Legion of the Crazy
By
S. Craig Taylor, Jr.
January 8, 2004
For this column, I fully acknowledge stealing some thoughts and pithy phrases directly from comments by Jeff Billings. Which ones; I’ll never tell.
There seems to be quite a bit of controversy regarding our new Cher Ami Legion raging at several locations on the net. Some commentators seem to understand our position on not wanting to waste time and resources on play testers who don’t produce and why we did this but, in at least one case, a valued correspondent said he was ‘appalled.’ To that, I have to say that I’m not sure what is so ‘appalling’ and, if the Legion is a badge of dishonor, then Lost Battalion Games would prefer to go to battle with the hooligans at our side. Please allow me to explain the issues as we see them.
Yes, we understand your concerns. All of us here understood the risks when we went wheels up on this sortie and our recruiting poster on this freely acknowledges that we are crazy. When we sent out BRAWLING BATTLESHIPS for blind play test we had about a one-fifth useful contribution rate out of the people sent the product for testing. It is not just the cost of materials, shipping and handling that is unacceptable, it is the cost in the wasted time and effort. If a blind play test proves unproductive, there is little choice but to delay a game?s release and start another round of blind-testing with different people. In the future, we will undoubtedly have some people listed in our game credits who are not Legion members, but we hope to be able to be very selective.
The delays in finishing the Stalingrad campaign Higher Echelon Decks for BATTLELINES and the PANZER MINIATURES rules are a direct result of our corporate growing pains but inefficient testing results have not helped the situation. We have reached the point where our local play testing capacity, which served us well in 2003, can no longer handle the load. We tend to prefer direct action and unorthodox methods when faced with a situation where there are no proven solutions and a lack of action means no improvement. So here, in a nutshell, is the dilemma. If we only use the play testers who are skilled and active, we compete for a relatively narrow pool of people, have to find them gradually and are unlikely to sustain our desired growth. It is a target-poor environment full of clutter and chaff. Since there is no target-rich environment, we decided to try to thin out the false echoes. The Cher Ami Legion may provide fewer testers than what we were offered before but we hope to achieve more efficiency in administering the testing. There are many other game companies; we are entering the play tester derby late and running with the herd could result in death by starvation. So far, we have commercially succeeded in this market because we have not used tried and true methods and, in the Cher Ami Legion, we continue to ‘ride the horse that got us here. “Following the old British Royal Navy tradition of giving the sailors lousy working conditions and grog so they will stay for twenty years, we decided to try our own version by placing a barrier to help screen out those that are serious from those that are not serious. Will we fall flat on our face” Only time will tell.
◆ ◆ ◆ ◆ ◆
▶ [Task list]:
1. According to the column on the Cher Ami Legion, what useful contribution rate came from the people sent BRAWLING BATTLESHIPS for blind play test?
2. Echo the column on the Cher Ami Legion word for word, starting with "January 8, 2004" and going on through "we see them.".
◆ ◆ ◆ ◆ ◆
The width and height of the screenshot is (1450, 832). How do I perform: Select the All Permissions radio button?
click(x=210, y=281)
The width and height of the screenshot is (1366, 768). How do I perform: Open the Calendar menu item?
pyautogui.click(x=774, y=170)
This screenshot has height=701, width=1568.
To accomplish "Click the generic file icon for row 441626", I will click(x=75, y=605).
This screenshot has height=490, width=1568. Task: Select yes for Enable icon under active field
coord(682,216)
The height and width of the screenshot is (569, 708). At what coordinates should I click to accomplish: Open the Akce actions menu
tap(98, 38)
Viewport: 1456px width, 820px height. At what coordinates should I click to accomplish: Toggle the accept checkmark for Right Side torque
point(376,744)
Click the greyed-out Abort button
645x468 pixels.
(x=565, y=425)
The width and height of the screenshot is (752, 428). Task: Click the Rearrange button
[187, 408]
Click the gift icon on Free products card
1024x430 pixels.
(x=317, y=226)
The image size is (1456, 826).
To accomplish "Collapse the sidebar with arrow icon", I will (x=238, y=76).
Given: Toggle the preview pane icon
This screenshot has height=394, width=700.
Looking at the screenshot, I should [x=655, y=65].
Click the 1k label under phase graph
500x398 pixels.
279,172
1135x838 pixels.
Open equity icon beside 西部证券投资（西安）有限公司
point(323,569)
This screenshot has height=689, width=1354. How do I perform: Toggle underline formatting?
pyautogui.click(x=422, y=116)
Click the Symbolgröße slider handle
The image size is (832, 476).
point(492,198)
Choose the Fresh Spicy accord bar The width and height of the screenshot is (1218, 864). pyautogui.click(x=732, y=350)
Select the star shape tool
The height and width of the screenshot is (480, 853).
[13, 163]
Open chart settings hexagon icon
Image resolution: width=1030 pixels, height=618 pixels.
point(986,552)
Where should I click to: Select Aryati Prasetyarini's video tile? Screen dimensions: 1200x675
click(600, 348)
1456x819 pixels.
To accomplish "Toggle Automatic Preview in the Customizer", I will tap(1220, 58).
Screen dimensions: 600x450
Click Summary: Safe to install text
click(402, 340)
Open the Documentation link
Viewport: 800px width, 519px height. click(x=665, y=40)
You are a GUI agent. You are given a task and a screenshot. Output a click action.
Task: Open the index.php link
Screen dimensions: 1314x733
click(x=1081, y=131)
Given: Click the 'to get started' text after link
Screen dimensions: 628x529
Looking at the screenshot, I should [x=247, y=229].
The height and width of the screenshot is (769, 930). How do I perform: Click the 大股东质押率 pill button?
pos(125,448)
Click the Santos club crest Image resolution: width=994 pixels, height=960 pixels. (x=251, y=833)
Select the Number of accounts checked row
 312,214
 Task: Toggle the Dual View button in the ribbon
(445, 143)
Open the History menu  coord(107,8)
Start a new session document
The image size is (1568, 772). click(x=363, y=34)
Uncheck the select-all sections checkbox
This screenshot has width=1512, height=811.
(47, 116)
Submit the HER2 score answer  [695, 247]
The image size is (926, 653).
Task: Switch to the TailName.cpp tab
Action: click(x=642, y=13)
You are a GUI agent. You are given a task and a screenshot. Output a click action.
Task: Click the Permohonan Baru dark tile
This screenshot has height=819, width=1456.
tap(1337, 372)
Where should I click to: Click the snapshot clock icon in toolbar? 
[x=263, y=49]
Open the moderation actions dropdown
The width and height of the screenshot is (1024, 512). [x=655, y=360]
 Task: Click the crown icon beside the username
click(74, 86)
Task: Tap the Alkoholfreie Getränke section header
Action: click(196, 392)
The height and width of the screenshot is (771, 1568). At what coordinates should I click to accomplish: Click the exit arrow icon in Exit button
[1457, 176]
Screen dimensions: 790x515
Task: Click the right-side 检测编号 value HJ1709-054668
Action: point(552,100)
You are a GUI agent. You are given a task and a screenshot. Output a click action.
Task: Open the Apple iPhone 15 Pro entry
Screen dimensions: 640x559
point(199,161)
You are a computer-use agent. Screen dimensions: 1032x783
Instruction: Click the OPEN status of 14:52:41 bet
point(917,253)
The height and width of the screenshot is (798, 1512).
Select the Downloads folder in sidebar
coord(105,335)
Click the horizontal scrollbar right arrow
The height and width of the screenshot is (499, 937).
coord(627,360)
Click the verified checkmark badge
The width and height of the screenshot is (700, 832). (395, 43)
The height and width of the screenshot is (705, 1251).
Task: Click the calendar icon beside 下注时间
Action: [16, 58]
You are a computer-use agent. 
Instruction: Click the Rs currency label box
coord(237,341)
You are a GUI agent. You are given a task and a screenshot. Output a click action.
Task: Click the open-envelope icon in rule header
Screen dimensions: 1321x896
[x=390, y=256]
◆ ◆ ◆ ◆ ◆
▶ [The responses]:
1. About one-fifth.

2.
January 8, 2004
For this column, I fully acknowledge stealing some thoughts and pithy phrases directly from comments by Jeff Billings. Which ones; I’ll never tell.
There seems to be quite a bit of controversy regarding our new Cher Ami Legion raging at several locations on the net. Some commentators seem to understand our position on not wanting to waste time and resources on play testers who don’t produce and why we did this but, in at least one case, a valued correspondent said he was ‘appalled.’ To that, I have to say that I’m not sure what is so ‘appalling’ and, if the Legion is a badge of dishonor, then Lost Battalion Games would prefer to go to battle with the hooligans at our side. Please allow me to explain the issues as we see them.